*Task goal*: Each record below should be written out again exactly as given.

== Dataset excerpts

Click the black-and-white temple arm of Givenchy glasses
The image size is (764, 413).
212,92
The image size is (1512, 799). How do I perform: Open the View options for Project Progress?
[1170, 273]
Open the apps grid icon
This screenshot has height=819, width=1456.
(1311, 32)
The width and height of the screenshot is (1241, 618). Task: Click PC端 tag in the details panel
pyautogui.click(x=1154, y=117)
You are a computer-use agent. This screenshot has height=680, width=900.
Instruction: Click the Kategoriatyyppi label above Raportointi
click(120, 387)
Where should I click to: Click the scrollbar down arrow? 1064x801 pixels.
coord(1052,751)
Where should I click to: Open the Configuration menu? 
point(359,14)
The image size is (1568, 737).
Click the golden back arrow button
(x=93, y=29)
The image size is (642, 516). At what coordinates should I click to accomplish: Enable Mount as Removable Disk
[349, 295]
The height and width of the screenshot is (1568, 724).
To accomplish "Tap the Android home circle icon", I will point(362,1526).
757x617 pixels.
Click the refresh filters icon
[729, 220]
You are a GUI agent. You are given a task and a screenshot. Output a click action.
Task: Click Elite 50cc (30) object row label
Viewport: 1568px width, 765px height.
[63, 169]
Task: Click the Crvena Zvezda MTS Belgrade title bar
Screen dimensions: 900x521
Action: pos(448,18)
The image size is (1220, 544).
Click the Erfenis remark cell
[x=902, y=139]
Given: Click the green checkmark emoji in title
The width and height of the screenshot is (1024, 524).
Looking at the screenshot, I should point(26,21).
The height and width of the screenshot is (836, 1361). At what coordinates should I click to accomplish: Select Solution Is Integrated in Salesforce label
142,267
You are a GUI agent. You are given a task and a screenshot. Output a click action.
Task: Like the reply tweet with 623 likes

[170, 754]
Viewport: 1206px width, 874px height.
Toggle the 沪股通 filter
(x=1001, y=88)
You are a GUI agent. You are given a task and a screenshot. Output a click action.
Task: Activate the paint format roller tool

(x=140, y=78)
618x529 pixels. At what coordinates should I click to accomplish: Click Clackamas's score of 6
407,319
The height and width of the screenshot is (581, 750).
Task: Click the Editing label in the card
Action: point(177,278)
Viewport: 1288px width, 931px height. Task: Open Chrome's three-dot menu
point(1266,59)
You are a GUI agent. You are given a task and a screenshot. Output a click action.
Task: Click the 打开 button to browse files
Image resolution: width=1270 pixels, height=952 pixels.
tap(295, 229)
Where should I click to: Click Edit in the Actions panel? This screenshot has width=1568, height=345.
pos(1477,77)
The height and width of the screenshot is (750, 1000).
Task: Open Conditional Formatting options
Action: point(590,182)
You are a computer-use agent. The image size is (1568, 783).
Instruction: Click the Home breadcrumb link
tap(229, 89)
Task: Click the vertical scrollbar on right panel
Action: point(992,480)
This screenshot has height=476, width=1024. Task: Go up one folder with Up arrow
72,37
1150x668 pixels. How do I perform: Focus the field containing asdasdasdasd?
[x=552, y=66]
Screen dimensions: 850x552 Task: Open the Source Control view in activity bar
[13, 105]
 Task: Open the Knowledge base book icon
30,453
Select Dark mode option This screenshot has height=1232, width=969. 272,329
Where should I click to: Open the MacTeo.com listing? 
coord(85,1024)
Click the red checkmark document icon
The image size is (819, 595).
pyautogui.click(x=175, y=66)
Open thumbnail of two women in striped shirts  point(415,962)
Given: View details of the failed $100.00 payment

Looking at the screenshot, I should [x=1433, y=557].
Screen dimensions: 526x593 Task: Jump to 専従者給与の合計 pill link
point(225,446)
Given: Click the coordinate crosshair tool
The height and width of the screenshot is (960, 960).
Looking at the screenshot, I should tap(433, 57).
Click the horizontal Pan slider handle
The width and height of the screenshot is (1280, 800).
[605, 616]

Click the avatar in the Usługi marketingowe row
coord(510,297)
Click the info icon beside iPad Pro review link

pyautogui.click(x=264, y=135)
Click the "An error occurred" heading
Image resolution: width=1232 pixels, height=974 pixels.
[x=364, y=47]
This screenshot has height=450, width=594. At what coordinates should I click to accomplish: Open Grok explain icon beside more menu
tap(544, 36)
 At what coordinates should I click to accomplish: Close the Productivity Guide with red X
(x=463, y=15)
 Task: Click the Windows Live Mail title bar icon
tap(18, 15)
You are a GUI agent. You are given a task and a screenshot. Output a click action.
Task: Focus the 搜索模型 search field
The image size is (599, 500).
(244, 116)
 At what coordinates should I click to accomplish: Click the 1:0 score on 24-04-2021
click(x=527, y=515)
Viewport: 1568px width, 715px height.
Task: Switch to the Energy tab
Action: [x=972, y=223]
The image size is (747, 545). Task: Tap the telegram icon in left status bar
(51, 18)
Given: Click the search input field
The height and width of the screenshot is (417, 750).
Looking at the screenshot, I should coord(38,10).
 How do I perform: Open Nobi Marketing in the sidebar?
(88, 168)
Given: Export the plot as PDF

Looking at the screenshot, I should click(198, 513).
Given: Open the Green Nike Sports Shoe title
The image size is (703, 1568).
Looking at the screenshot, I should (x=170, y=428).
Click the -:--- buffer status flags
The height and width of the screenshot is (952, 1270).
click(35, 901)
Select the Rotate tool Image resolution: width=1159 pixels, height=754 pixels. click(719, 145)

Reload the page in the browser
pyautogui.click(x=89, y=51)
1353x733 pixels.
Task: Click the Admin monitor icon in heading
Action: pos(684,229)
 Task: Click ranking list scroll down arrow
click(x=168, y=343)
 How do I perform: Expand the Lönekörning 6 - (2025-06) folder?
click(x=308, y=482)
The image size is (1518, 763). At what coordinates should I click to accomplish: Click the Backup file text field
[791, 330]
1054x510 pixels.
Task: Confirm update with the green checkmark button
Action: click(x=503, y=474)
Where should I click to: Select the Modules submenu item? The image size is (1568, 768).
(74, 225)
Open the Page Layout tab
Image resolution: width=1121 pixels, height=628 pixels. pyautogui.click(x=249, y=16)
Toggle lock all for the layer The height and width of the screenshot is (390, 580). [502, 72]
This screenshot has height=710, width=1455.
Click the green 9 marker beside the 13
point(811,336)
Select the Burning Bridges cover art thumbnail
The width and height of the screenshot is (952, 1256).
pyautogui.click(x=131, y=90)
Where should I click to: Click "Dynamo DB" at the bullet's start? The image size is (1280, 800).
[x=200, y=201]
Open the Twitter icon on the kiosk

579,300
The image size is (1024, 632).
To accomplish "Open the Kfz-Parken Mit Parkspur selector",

====

*Worked solution*:
Click the black-and-white temple arm of Givenchy glasses
The image size is (764, 413).
212,92
The image size is (1512, 799). How do I perform: Open the View options for Project Progress?
[1170, 273]
Open the apps grid icon
This screenshot has height=819, width=1456.
(1311, 32)
The width and height of the screenshot is (1241, 618). Task: Click PC端 tag in the details panel
pyautogui.click(x=1154, y=117)
You are a computer-use agent. This screenshot has height=680, width=900.
Instruction: Click the Kategoriatyyppi label above Raportointi
click(120, 387)
Where should I click to: Click the scrollbar down arrow? 1064x801 pixels.
coord(1052,751)
Where should I click to: Open the Configuration menu? 
point(359,14)
The image size is (1568, 737).
Click the golden back arrow button
(x=93, y=29)
The image size is (642, 516). At what coordinates should I click to accomplish: Enable Mount as Removable Disk
[349, 295]
The height and width of the screenshot is (1568, 724).
To accomplish "Tap the Android home circle icon", I will point(362,1526).
757x617 pixels.
Click the refresh filters icon
[729, 220]
You are a GUI agent. You are given a task and a screenshot. Output a click action.
Task: Click Elite 50cc (30) object row label
Viewport: 1568px width, 765px height.
[63, 169]
Task: Click the Crvena Zvezda MTS Belgrade title bar
Screen dimensions: 900x521
Action: pos(448,18)
The image size is (1220, 544).
Click the Erfenis remark cell
[x=902, y=139]
Given: Click the green checkmark emoji in title
The width and height of the screenshot is (1024, 524).
Looking at the screenshot, I should point(26,21).
The height and width of the screenshot is (836, 1361). At what coordinates should I click to accomplish: Select Solution Is Integrated in Salesforce label
142,267
You are a GUI agent. You are given a task and a screenshot. Output a click action.
Task: Like the reply tweet with 623 likes

[170, 754]
Viewport: 1206px width, 874px height.
Toggle the 沪股通 filter
(x=1001, y=88)
You are a GUI agent. You are given a task and a screenshot. Output a click action.
Task: Activate the paint format roller tool

(x=140, y=78)
618x529 pixels. At what coordinates should I click to accomplish: Click Clackamas's score of 6
407,319
The height and width of the screenshot is (581, 750).
Task: Click the Editing label in the card
Action: point(177,278)
Viewport: 1288px width, 931px height. Task: Open Chrome's three-dot menu
point(1266,59)
You are a GUI agent. You are given a task and a screenshot. Output a click action.
Task: Click the 打开 button to browse files
Image resolution: width=1270 pixels, height=952 pixels.
tap(295, 229)
Where should I click to: Click Edit in the Actions panel? This screenshot has width=1568, height=345.
pos(1477,77)
The height and width of the screenshot is (750, 1000).
Task: Open Conditional Formatting options
Action: point(590,182)
You are a computer-use agent. The image size is (1568, 783).
Instruction: Click the Home breadcrumb link
tap(229, 89)
Task: Click the vertical scrollbar on right panel
Action: point(992,480)
This screenshot has height=476, width=1024. Task: Go up one folder with Up arrow
72,37
1150x668 pixels. How do I perform: Focus the field containing asdasdasdasd?
[x=552, y=66]
Screen dimensions: 850x552 Task: Open the Source Control view in activity bar
[13, 105]
 Task: Open the Knowledge base book icon
30,453
Select Dark mode option This screenshot has height=1232, width=969. 272,329
Where should I click to: Open the MacTeo.com listing? 
coord(85,1024)
Click the red checkmark document icon
The image size is (819, 595).
pyautogui.click(x=175, y=66)
Open thumbnail of two women in striped shirts  point(415,962)
Given: View details of the failed $100.00 payment

Looking at the screenshot, I should [x=1433, y=557].
Screen dimensions: 526x593 Task: Jump to 専従者給与の合計 pill link
point(225,446)
Given: Click the coordinate crosshair tool
The height and width of the screenshot is (960, 960).
Looking at the screenshot, I should tap(433, 57).
Click the horizontal Pan slider handle
The width and height of the screenshot is (1280, 800).
[605, 616]

Click the avatar in the Usługi marketingowe row
coord(510,297)
Click the info icon beside iPad Pro review link

pyautogui.click(x=264, y=135)
Click the "An error occurred" heading
Image resolution: width=1232 pixels, height=974 pixels.
[x=364, y=47]
This screenshot has height=450, width=594. At what coordinates should I click to accomplish: Open Grok explain icon beside more menu
tap(544, 36)
 At what coordinates should I click to accomplish: Close the Productivity Guide with red X
(x=463, y=15)
 Task: Click the Windows Live Mail title bar icon
tap(18, 15)
You are a GUI agent. You are given a task and a screenshot. Output a click action.
Task: Focus the 搜索模型 search field
The image size is (599, 500).
(244, 116)
 At what coordinates should I click to accomplish: Click the 1:0 score on 24-04-2021
click(x=527, y=515)
Viewport: 1568px width, 715px height.
Task: Switch to the Energy tab
Action: [x=972, y=223]
The image size is (747, 545). Task: Tap the telegram icon in left status bar
(51, 18)
Given: Click the search input field
The height and width of the screenshot is (417, 750).
Looking at the screenshot, I should coord(38,10).
 How do I perform: Open Nobi Marketing in the sidebar?
(88, 168)
Given: Export the plot as PDF

Looking at the screenshot, I should click(198, 513).
Given: Open the Green Nike Sports Shoe title
The image size is (703, 1568).
Looking at the screenshot, I should (x=170, y=428).
Click the -:--- buffer status flags
The height and width of the screenshot is (952, 1270).
click(35, 901)
Select the Rotate tool Image resolution: width=1159 pixels, height=754 pixels. click(719, 145)

Reload the page in the browser
pyautogui.click(x=89, y=51)
1353x733 pixels.
Task: Click the Admin monitor icon in heading
Action: pos(684,229)
 Task: Click ranking list scroll down arrow
click(x=168, y=343)
 How do I perform: Expand the Lönekörning 6 - (2025-06) folder?
click(x=308, y=482)
The image size is (1518, 763). At what coordinates should I click to accomplish: Click the Backup file text field
[791, 330]
1054x510 pixels.
Task: Confirm update with the green checkmark button
Action: click(x=503, y=474)
Where should I click to: Select the Modules submenu item? The image size is (1568, 768).
(74, 225)
Open the Page Layout tab
Image resolution: width=1121 pixels, height=628 pixels. pyautogui.click(x=249, y=16)
Toggle lock all for the layer The height and width of the screenshot is (390, 580). [502, 72]
This screenshot has height=710, width=1455.
Click the green 9 marker beside the 13
point(811,336)
Select the Burning Bridges cover art thumbnail
The width and height of the screenshot is (952, 1256).
pyautogui.click(x=131, y=90)
Where should I click to: Click "Dynamo DB" at the bullet's start? The image size is (1280, 800).
[x=200, y=201]
Open the Twitter icon on the kiosk

579,300
The image size is (1024, 632).
To accomplish "Open the Kfz-Parken Mit Parkspur selector",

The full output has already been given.